In his posts, Mannion isn’t necessarily talking about odd pieces, but he does mention a friend whom he met on the internets, which have a peculiar but wonderful way of connecting people, many of whom probably consider themselves odd pieces. “Before it happened to me,” says Mannion, “even for a long time after, I’d have said it was impossible to become real friends with someone you never touched.” I was once as dubious as he was about the ability to forge friendships via the internet, also before it happened to me, but the man who herein has been dubbed my Londoner Andy and I have now been friends in almost-daily contact for seven years. The frustrating distance that separates us means we don’t get to see each other very often; in fact, it has been nearly five years since we last spent a languid evening talking nonsense over dinner together.
We didn’t need to touch each other to form a fast and enduring friendship, although, now that we have, I miss it. I miss the scratch of his five o’clock shadow against my cheek as I hug him. I miss our bumping into each other as we walk down the street, like two pinballs bouncing back and forth. I miss his reaching for me, or me for him, in a tiny, cramped London bookshop, pulling the other toward ourselves gently with lingering touches and leaning our heads together as we look at the same book, standing more closely than the confined space really demands.
Meeting someone in person after connecting with them online heightens the corporeal once it’s finally available. If the connection persists offline, there’s an urgency to touch, to make it solid. The surrounding air feels electric when you do. It’s magic, that first time you lay eyes upon, smell, touch the skin of someone about whom you already, inexplicably, care. Though we may not need that physical presence to make a connection, we miss it nonetheless, even if we don’t realize it.
And once we’ve had it, we can’t help but miss it actively, consciously, and desire more.

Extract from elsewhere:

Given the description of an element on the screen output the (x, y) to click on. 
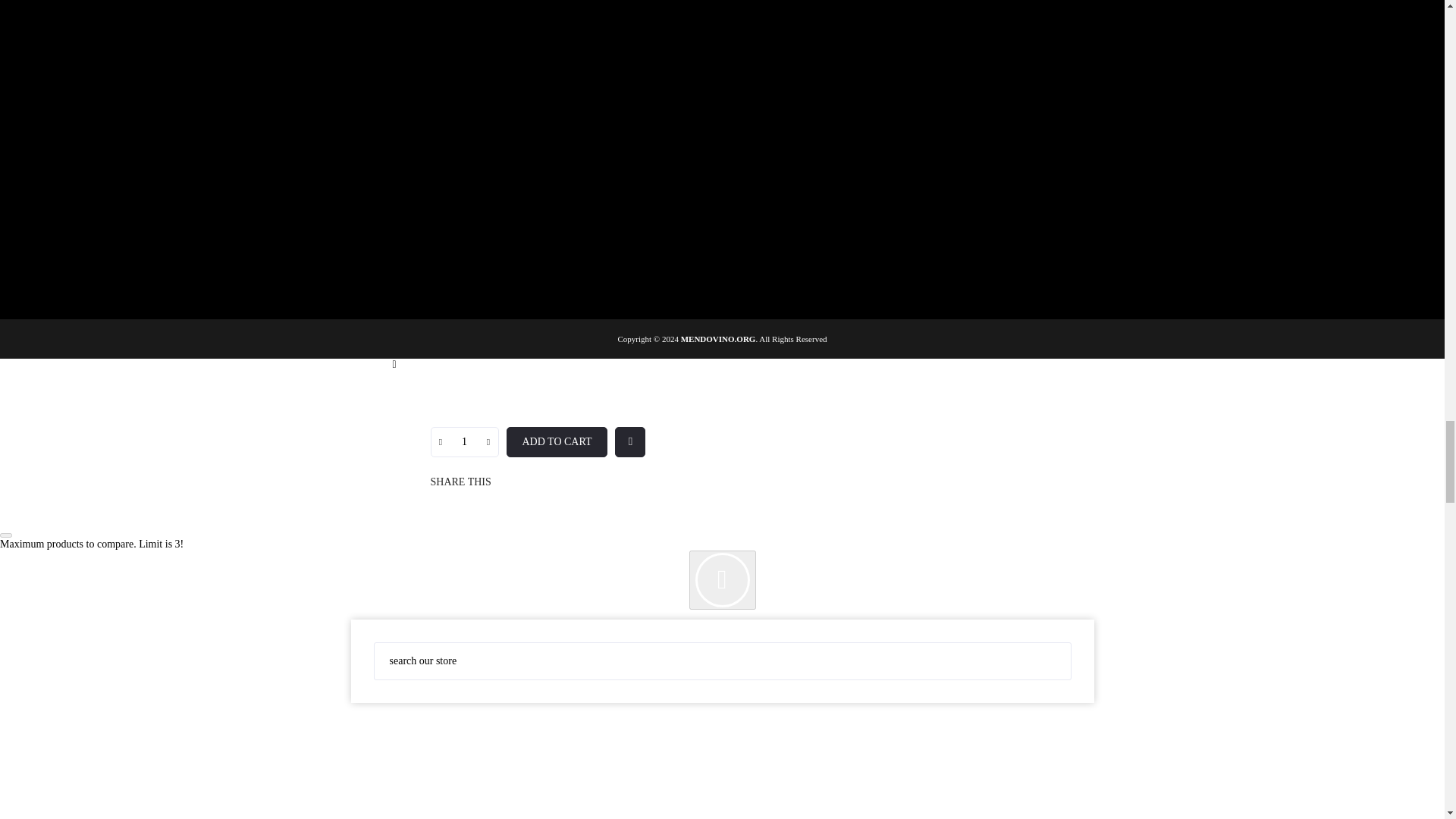
1 (464, 441)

To this day, Mr. Shakes and I hate speaking to one another on the phone, as the sound of our voices over wires reminds us too evocatively of the time when those wires were all we had for so very long. The sound of his voice on the phone conjures a memory of longing that I cannot bear.

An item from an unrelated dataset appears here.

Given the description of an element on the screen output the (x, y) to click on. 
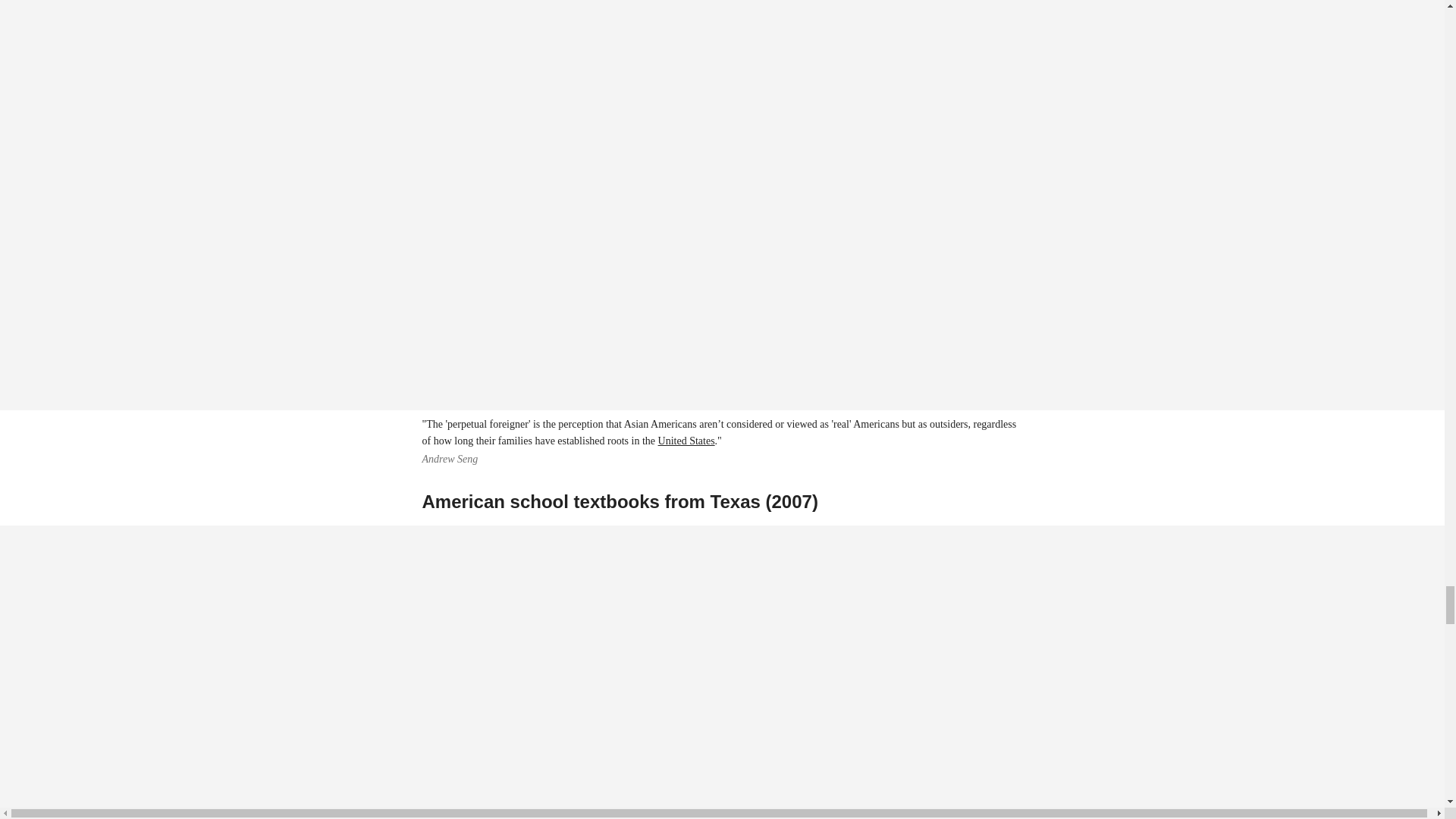
United States (686, 440)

It’s this—this human craving for the sensual, for presence—which makes Mannion say that before he knew people who fell in love online, and whose love persisted in the real world, he believed that “If it’s love, we love all the time and everywhere. This means that love is dependent on circumstances. In order to love someone, we have to love their circumstances. We love them for where they are and we love them for the people around them, even, sometimes, for the things around them.” That’s what he would have said. Wouldn’t we all?
But the truth is that humans are adaptable creatures, and if you give them a new way to make a connection, even one that lacks a lens into precise circumstance or physical contact, they will find a way to make a connection. Not all of them. Surely there are people for whom falling in love with someone the way I did, before I ever even saw his picture, or forging a lasting friendship, is simply not possible, for one reason or another. Maybe such things are dependent on a transcendent imagination. Maybe they bloom in the soil of need.

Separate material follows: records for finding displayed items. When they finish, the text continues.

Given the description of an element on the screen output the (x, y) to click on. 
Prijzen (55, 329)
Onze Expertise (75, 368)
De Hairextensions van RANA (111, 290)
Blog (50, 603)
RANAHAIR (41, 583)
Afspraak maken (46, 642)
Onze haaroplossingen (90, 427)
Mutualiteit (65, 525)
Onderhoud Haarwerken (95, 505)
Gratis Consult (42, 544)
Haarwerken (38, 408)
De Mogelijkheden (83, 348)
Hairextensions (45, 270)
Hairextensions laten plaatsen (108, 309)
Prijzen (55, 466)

Odd pieces tend to struggle with connection, which can be brutal—watching the beauty of connection lay itself across the faces of people to whom it comes so easily, over and over, and always just out of your reach. But the experience can be informative. Odd pieces uniquely appreciate connection, and thusly connect in a different way.
The surrounding air feels electric when you do.
I was maybe six when I tried putting all my grandmother’s odd puzzle pieces together. “If you stick those together,” she told me, “they might not come apart, because they weren’t designed to fit.” She was right. They were tough to connect together, but even tougher to break apart again.
[Originally posted in similar form at Shakespeare’s Sister, July 2006.]